▸ What to do:
Could you write out the lines from the one with "You are a GUI" up to and including the one with "click(676, 73)", leaving the pictures out?

▸ Exercise material:
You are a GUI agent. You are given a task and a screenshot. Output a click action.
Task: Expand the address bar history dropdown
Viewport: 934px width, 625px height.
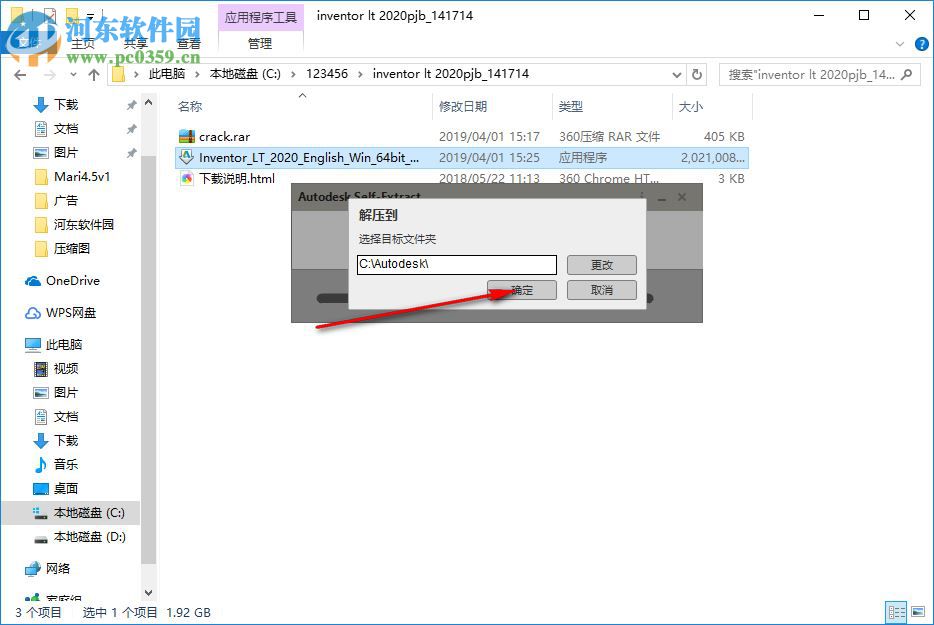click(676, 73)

* * *

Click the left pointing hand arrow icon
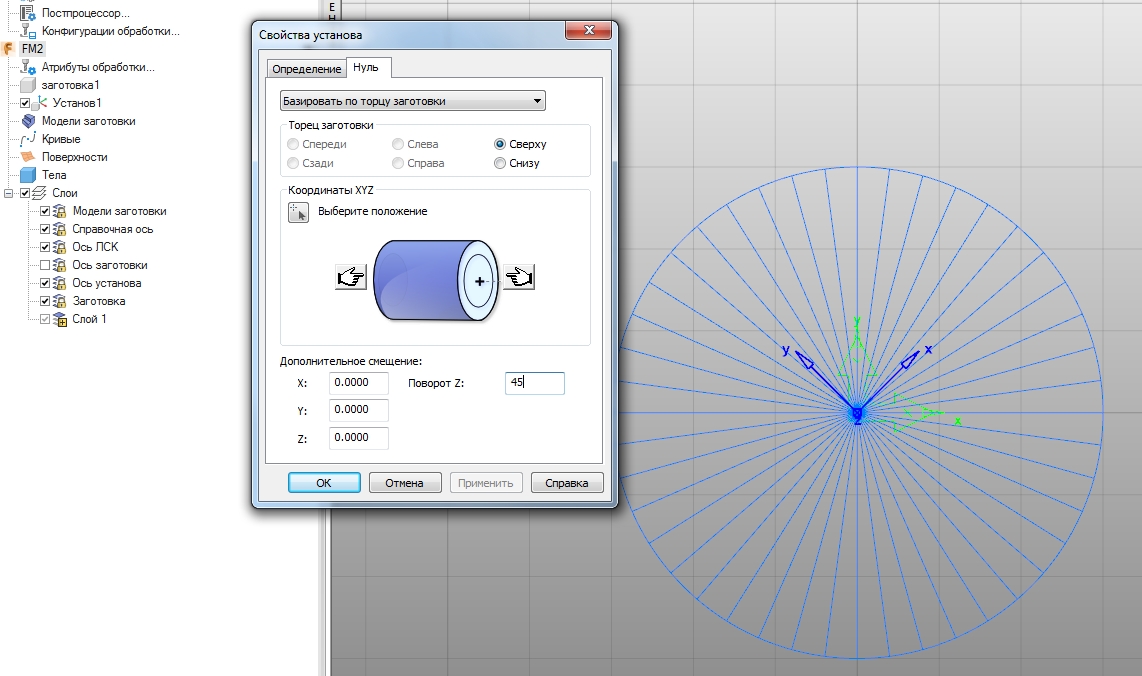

▸ Problem solution:
You are a GUI agent. You are given a task and a screenshot. Output a click action.
Task: Expand the address bar history dropdown
Viewport: 934px width, 625px height.
click(676, 73)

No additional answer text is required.